Last year, Microsoft joined the Open Compute Project to join Facebook and other companies to share the designs of the custom servers it uses in its large datacenters. By sharing designs and standardizing across companies, the companies involved can reduce costs and increase the range of hardware options available.
The servers are built for high density and high efficiency. The first version of the Open CloudServer specification (OCS) servers Microsoft published packed 24 server blades into a 12U chassis. Compute blades included a pair of Ivy Bridge-based Intel Xeon processors, up to 192GB RAM, one or two 10gigE ports, and up to 4 disks; storage blades packed in ten disks. The 12U units share power and networking infrastructure.
12U is 21" tall so you can fit three of these units with 6U left over for ancillary stuff (network switches, cabling, etc) in a standard 42U rack.
Some more:
The more exotic changes are from the handling of power.
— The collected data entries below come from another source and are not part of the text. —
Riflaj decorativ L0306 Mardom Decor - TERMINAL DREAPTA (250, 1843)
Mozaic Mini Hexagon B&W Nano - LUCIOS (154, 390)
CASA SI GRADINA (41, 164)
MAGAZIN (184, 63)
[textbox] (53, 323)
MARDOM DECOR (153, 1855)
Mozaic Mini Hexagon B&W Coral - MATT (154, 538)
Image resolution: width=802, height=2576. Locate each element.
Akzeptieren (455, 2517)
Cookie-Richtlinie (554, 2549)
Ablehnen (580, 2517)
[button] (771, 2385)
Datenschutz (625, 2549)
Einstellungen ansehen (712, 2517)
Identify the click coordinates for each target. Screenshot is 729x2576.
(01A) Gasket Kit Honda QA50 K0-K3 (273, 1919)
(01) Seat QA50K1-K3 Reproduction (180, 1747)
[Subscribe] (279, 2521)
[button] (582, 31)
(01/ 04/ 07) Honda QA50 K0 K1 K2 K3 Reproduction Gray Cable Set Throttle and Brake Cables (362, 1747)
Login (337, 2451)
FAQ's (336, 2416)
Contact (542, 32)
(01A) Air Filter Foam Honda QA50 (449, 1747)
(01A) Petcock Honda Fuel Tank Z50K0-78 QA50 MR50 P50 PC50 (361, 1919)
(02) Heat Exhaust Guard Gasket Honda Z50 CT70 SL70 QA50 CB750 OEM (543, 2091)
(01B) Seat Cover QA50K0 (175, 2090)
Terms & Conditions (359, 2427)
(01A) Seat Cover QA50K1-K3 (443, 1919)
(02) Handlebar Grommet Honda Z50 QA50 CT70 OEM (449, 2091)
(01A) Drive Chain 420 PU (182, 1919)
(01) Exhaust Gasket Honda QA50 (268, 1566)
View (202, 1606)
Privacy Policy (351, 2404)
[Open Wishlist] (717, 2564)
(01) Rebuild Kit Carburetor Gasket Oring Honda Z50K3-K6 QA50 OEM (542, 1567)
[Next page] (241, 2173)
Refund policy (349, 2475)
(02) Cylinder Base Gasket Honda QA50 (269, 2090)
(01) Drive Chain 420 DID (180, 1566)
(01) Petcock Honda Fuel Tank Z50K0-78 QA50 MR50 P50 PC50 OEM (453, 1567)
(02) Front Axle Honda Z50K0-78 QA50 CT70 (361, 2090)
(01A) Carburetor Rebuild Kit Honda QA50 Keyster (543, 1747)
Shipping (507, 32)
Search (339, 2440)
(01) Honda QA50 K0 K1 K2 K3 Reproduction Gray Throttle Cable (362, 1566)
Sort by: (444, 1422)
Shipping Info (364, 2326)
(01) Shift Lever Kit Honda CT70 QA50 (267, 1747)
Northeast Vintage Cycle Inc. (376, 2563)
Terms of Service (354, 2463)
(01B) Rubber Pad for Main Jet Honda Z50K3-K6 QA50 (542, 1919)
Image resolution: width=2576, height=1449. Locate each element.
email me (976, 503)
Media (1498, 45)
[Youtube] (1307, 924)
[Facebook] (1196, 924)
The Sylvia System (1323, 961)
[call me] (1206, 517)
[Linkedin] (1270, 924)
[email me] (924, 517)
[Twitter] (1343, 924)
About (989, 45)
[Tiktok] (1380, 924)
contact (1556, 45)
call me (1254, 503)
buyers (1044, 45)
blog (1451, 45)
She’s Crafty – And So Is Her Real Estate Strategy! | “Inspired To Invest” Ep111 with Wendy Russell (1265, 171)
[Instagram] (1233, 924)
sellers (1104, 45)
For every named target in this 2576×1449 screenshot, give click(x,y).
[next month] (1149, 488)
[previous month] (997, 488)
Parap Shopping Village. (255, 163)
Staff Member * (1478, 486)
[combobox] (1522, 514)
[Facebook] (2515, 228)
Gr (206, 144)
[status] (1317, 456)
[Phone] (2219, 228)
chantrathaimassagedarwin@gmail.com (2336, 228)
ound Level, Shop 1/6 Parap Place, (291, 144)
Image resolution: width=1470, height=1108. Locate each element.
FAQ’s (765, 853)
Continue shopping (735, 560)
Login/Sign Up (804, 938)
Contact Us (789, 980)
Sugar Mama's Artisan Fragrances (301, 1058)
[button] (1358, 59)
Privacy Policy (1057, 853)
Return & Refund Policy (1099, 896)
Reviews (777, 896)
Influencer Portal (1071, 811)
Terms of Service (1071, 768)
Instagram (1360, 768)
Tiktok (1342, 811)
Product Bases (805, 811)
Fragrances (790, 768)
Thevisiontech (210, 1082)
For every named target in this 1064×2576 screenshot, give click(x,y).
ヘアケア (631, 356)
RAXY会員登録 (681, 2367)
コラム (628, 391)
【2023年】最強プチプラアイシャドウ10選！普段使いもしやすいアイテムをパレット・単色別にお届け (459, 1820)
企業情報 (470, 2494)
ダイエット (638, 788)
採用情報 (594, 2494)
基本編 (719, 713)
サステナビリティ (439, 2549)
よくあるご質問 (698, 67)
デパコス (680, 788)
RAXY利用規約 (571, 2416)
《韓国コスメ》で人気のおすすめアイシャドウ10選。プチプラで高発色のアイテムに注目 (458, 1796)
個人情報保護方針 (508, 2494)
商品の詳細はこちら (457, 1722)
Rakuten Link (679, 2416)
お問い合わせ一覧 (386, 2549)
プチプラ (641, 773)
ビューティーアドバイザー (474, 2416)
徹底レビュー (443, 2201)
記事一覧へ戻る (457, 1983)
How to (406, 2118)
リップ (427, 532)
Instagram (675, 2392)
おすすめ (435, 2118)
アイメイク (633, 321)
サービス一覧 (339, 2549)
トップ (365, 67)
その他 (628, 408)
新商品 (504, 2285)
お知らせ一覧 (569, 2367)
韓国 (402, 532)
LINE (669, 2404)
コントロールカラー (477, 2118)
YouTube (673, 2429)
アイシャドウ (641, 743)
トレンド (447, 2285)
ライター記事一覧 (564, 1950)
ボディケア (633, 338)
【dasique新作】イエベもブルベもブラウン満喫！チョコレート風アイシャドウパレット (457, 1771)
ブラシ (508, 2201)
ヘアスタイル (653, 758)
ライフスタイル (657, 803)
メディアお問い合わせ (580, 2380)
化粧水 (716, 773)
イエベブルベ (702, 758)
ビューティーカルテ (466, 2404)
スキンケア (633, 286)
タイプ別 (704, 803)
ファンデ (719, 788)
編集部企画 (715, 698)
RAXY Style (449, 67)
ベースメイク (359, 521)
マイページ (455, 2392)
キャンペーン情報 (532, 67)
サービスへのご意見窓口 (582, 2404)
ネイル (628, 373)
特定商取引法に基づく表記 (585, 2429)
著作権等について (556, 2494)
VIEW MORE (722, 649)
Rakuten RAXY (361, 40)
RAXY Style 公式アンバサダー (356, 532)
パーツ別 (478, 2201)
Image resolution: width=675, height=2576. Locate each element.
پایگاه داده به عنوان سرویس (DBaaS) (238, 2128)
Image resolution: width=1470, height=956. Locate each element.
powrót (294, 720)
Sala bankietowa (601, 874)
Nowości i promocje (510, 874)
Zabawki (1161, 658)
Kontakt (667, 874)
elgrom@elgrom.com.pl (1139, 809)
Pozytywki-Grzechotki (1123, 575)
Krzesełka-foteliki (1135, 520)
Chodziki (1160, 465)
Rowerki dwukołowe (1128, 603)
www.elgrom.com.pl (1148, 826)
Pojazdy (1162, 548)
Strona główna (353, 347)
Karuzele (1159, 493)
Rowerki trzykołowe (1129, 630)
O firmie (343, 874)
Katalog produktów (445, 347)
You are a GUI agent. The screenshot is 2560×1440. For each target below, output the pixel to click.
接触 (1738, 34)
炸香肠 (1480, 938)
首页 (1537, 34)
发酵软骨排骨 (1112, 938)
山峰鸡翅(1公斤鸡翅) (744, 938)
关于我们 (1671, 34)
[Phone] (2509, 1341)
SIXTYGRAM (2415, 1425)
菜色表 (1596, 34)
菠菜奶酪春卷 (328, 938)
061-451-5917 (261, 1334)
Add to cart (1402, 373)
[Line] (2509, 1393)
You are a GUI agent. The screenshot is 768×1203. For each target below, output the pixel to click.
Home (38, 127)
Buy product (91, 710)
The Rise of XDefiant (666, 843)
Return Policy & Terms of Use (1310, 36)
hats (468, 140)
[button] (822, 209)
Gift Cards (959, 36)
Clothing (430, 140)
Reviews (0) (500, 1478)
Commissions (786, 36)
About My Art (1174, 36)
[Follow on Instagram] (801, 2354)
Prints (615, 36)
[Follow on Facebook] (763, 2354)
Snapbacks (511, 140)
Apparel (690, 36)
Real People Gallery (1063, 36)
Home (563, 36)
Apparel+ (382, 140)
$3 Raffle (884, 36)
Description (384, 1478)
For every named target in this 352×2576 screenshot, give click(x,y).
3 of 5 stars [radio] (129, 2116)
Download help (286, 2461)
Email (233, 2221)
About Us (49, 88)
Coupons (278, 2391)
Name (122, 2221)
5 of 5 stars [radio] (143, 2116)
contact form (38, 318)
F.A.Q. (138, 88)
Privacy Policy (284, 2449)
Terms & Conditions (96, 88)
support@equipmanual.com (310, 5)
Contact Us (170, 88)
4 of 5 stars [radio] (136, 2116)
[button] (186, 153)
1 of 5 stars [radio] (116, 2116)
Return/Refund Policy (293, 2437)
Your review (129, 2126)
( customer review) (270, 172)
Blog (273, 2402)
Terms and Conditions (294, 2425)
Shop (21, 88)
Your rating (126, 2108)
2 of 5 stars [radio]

The power supplies of each 12U unit now include lithium ion batteries in each unit, something Microsoft calls Local Energy Storage. While lithium ion batteries are routinely used to power computers—laptops use them—that's not where Microsoft sourced the units for its servers. Instead, it's using batteries from the power tool industry. They're cheap, proven, and abundantly available.
The traditional datacenter includes large banks of lead acid batteries combined with fossil fuel-powered generators. These batteries have to be sized to power the entire datacenter for the few seconds or minutes it takes for the generators to kick in and get up to speed. This takes considerable space—as much as 25 percent of each datacenter's footprint. It's also hard to scale; the batteries have to be an appropriate size for the entire datacenter, rather than growing in proportion to the number of servers. The lead acid batteries are relatively inefficient, with about 9 percent of a datacenter's power used for charging and operating them, and being full of acid, they can be awkward to manage.
Very clever - much simpler power management and if one or more batteries fail, the rest of the server farm is still up and running. Using a commodity power tool battery is a great idea. Much cheaper than a custom design and ubiquitous. There is an engineering design philosophy: C.O.T.S. Commercial Off The Shelf - use these components and your design will be cheap and reliable.
If they wanted to be really clever, they could have the battery interface mount on a screw-in metal plate with the regulation and charging circuitry on board. This way, when the power tool company decides to retire that battery, changing over to another format will be a matter of replacing the plates. Thinking about it though, I bet the servers are replaced with the same frequency so the two can just grow old together.